Visiting the site, President Goodluck Jonathan vowed that Nigeria would overcome the brutal insurgency being waged by Boko Haram, blamed for killing thousands of people across the north and centre of the country since 2009.

“The issue of Boko Haram is quite an ugly history within this period of our own development,” Jonathan said. “But we will get over it. The issue of Boko Haram is temporary.”

The Islamists have carried out several previous attacks in and around the capital, including a 2011 car bombing at the UN headquarters in the city that killed at least 26 people.

The explosions left a hole roughly 1.2m deep and spread debris across the compound, witnesses said.
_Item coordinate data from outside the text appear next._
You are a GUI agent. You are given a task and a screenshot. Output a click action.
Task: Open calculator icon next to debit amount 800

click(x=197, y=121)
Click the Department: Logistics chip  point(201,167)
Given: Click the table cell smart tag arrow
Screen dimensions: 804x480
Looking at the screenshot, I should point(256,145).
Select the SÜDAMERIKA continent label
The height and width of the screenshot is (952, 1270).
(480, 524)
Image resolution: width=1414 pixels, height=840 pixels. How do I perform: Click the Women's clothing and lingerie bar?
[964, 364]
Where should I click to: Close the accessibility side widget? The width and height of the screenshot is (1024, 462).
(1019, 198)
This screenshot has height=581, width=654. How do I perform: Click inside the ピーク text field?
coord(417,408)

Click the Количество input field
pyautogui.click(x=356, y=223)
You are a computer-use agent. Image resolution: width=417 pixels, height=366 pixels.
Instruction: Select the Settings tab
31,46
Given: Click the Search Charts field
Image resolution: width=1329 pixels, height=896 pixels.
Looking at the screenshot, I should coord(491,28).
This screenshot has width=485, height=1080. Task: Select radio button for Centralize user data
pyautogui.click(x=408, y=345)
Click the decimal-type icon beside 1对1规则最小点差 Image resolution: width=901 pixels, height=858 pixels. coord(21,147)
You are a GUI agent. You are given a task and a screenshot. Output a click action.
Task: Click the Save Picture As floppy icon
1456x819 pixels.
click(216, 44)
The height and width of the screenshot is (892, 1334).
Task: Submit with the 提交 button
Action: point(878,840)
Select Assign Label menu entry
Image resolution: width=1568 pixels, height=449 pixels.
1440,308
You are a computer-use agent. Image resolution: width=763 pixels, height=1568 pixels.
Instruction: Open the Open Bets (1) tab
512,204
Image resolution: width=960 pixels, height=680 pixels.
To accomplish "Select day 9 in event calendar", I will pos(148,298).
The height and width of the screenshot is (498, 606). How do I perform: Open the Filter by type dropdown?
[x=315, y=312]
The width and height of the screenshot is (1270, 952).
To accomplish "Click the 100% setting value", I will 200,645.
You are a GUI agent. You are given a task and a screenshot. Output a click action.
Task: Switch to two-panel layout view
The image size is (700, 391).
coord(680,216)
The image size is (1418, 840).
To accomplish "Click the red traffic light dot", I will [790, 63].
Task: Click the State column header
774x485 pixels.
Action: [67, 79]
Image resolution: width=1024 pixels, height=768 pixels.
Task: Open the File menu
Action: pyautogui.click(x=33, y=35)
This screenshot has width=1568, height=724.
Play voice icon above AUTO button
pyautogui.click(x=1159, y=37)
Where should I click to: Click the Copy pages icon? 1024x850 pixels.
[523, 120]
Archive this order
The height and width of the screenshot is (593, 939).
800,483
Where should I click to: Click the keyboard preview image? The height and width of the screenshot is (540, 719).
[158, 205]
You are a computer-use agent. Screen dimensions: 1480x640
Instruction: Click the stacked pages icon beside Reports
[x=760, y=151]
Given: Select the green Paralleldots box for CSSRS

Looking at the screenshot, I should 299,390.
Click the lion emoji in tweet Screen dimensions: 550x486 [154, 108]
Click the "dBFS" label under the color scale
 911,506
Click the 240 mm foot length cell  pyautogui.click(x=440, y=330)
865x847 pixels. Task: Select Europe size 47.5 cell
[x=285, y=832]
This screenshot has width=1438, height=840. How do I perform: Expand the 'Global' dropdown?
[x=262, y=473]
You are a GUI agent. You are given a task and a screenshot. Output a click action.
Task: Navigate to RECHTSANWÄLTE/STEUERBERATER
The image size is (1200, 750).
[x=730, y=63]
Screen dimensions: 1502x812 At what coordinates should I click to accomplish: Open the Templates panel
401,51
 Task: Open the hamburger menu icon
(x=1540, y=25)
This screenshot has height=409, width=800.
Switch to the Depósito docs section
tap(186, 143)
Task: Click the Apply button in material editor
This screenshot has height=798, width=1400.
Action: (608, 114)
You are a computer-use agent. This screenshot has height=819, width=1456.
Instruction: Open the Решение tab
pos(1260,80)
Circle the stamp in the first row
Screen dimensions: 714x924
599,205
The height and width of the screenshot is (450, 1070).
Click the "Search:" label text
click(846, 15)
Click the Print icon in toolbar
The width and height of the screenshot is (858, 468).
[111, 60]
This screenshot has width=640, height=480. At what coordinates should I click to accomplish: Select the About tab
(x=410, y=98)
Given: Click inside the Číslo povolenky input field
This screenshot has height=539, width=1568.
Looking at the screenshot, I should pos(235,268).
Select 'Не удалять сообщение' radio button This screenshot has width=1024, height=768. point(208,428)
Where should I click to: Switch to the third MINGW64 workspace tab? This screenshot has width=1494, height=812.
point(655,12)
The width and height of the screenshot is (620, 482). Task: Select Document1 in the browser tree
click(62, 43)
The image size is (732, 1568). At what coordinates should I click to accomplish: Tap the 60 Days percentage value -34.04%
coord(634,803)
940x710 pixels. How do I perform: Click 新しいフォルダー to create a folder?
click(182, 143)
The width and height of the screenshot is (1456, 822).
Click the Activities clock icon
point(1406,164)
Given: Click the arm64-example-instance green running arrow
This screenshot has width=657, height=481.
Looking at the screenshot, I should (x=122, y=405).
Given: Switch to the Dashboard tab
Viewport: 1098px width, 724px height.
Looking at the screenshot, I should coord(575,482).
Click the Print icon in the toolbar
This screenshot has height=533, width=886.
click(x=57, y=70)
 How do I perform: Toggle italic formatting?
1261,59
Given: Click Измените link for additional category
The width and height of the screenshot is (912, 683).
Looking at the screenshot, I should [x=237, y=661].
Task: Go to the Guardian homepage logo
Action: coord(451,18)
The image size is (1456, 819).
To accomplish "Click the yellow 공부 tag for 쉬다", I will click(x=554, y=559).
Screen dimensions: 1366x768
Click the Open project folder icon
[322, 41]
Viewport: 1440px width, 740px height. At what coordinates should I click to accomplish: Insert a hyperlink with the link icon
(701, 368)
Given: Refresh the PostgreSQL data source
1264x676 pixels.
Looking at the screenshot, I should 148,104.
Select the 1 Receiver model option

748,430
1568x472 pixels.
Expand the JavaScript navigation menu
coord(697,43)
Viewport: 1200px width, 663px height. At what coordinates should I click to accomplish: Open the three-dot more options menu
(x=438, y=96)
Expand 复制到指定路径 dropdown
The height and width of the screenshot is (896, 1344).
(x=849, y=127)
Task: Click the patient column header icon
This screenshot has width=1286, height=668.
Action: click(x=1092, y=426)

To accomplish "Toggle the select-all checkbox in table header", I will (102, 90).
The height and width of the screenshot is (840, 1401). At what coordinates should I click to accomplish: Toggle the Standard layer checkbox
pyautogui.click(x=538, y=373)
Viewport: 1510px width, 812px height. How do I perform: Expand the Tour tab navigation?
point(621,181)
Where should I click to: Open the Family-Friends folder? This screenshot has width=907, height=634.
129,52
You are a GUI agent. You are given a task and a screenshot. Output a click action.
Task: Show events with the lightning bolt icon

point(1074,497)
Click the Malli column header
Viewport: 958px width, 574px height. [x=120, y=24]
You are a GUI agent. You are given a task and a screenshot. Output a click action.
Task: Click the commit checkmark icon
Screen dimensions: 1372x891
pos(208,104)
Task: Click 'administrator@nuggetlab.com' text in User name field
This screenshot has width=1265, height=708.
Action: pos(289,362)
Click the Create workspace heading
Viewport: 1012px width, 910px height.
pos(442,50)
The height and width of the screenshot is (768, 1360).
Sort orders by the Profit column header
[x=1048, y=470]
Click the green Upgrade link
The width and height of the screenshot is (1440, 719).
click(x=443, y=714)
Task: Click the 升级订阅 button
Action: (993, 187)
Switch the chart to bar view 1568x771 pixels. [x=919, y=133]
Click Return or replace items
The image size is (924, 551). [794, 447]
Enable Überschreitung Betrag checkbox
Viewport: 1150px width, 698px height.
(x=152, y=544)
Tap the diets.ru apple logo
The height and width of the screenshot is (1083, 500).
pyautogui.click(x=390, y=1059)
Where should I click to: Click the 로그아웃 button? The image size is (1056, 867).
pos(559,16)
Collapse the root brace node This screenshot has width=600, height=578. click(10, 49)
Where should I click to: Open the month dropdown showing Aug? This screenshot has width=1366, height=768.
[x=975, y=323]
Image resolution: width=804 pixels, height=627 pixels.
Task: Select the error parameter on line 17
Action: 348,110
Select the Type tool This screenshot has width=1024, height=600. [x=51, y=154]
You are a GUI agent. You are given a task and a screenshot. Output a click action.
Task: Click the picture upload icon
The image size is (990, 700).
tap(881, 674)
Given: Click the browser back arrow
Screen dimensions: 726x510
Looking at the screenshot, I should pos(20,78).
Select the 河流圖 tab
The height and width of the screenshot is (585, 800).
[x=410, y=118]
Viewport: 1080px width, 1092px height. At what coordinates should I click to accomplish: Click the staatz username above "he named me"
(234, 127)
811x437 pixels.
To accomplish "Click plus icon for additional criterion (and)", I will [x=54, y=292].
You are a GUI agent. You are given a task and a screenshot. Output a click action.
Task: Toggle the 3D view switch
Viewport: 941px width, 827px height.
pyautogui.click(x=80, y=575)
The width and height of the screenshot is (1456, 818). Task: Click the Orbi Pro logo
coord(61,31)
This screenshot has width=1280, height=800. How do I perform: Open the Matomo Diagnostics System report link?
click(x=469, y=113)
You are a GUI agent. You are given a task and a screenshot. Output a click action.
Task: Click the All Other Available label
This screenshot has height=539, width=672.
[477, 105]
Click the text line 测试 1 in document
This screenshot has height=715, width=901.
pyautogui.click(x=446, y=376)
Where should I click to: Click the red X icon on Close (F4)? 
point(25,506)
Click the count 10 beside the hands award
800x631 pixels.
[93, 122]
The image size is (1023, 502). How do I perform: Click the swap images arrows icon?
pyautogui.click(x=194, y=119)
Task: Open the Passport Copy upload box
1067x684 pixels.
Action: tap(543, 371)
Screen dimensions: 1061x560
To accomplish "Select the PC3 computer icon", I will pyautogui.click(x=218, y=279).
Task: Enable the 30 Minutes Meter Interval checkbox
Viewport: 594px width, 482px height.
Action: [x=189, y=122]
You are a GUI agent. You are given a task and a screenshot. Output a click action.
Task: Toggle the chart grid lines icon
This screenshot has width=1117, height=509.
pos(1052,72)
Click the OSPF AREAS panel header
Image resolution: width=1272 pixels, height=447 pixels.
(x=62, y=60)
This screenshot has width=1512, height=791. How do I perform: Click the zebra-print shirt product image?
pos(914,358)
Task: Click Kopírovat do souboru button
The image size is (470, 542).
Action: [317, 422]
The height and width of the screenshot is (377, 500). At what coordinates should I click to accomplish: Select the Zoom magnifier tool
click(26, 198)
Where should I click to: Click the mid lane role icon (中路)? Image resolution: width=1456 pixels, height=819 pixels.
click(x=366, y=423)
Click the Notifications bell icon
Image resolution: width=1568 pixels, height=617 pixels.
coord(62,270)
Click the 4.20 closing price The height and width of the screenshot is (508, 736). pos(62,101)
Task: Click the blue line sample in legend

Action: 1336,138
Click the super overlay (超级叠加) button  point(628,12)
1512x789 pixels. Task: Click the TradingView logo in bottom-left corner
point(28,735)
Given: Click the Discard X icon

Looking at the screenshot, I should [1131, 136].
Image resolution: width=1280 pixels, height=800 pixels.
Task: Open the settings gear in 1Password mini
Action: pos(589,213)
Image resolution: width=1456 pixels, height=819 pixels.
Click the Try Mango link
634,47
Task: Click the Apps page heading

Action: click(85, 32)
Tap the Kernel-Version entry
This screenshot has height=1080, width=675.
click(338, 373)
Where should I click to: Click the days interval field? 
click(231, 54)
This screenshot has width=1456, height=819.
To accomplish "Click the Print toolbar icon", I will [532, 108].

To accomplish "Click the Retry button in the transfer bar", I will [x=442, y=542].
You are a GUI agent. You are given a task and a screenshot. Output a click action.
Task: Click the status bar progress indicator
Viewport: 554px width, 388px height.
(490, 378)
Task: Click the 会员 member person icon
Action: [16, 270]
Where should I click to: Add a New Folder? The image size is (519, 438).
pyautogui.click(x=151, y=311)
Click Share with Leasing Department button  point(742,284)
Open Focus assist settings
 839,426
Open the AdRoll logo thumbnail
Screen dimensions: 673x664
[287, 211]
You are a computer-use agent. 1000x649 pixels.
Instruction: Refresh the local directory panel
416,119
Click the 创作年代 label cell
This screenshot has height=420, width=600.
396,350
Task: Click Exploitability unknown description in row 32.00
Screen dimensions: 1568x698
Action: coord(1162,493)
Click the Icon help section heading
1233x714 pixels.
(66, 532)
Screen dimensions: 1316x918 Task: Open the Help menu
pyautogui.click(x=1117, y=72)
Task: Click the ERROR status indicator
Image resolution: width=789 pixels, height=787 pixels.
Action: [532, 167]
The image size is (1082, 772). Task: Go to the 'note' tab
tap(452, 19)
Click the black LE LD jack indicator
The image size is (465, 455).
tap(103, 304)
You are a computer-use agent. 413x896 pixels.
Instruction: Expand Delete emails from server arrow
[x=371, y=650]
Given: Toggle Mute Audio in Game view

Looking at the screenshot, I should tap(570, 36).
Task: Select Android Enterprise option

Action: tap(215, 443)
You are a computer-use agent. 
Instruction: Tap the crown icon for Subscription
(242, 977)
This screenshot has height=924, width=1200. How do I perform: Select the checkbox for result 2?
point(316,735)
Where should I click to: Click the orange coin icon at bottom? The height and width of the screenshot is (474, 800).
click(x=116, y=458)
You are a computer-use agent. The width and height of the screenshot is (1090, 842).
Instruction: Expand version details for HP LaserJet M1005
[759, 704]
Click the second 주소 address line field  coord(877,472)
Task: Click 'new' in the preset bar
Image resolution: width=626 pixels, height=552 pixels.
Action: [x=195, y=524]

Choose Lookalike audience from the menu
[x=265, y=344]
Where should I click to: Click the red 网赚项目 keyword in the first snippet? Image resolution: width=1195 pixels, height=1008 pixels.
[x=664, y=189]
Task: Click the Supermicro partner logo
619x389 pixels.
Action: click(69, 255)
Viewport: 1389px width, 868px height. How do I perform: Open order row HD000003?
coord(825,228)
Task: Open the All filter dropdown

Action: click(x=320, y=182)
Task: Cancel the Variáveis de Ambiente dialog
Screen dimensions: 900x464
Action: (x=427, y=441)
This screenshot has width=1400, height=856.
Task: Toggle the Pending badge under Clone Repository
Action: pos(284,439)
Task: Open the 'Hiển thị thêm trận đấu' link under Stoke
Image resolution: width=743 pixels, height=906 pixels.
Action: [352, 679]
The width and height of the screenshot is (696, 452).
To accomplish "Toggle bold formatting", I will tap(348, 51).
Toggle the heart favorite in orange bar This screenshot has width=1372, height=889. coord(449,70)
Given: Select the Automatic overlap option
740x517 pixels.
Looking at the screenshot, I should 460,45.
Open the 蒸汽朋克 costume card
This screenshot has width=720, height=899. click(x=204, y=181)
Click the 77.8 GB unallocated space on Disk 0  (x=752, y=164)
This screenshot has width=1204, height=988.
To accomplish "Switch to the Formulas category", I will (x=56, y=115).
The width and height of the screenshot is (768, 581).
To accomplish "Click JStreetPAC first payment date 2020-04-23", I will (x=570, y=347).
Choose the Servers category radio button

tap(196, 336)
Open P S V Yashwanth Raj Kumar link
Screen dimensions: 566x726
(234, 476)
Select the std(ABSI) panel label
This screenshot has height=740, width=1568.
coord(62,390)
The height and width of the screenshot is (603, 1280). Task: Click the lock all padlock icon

“I saw bodies taken away in open trucks,” said witness Yakubu Mohammed. “It is difficult to count them because the bodies were burnt and in pieces.”

A second witness, Suleiman Aminu, said he believed the initial blast came from a minibus parked near larger commuter vehicles, and that commuters who had queued up to board were the likely target.

Nyanya is a densely populated suburb of Abuja, filled with government and civil society workers who cannot afford the city’s exorbitant rents.

Boko Haram violence has cost more than 1 500 lives already this year, but most of the unrest has affected villages in the remote north-east.

In May, the military launched a massive offensive to crush the Islamist uprising and has described Boko Haram as being in disarray and on the defensive.

A major attack in the capital, just a few kilometres from the seat of government, will likely cast doubt on the success of that campaign.

Terminals have been among Boko Haram’s favoured targets, including multiple, co-ordinated bombings at a terminal in the northern city of

Kano last year that killed more than 40 people.

Jonathan, who is expected to face a tough re-election battle next year, has faced intense criticism over the continuing Boko Haram violence.

With much of the recent violence contained in the north-east, Jonathan had been able to claim that progress was being made in the battle against the Islamist rebels.

An escalation of violence in or near Abuja would pile further pressure on the embattled president.

Boko Haram’s leader, Abubakar Shekau, who has been declared a global terrorist by the US, vowed in a recent video message to widen the group’s violence outside its north-eastern stronghold.

Last week, Boko Haram suspects detained at the State Security Service headquarters in Abuja, next door to the residence and office of Jonathan, staged a failed jailbreak in which it is suspected that they had outside help. The agency said 21 detainees were shot and killed and two agents wounded in a shoot-out that lasted more than two hours.

The militants are blamed for attacks in north-east Nigeria that have killed more than 64 people in the past week, including eight teachers living at a boarding school that had been closed because of frequent attacks on schools in which hundreds of pupils have died.

Jonathan said the latest presumed Boko Haram attack and others like it were “unnecessary distractions that are pushing us backwards.”

Nigeria is Africa top oil producer and largest economy, but more than 80 percent of its 170 million people live on less than $2 (R21) per day.

Analysts say that the Boko Haram unrest has partly stalled economic growth and scared away potential investors.

“The government is doing everything to make sure that we move our country forward,” Jonathan said.

l Last night the South African government sent its condolences to the people of Nigeria.

“The South African government reiterates its condemnation of all forms and manner of terrorism. South Africa believes that terrorism, in any form and from whichever quarter, cannot be condoned,” a statement by the Department of International Relations and Co-operation said.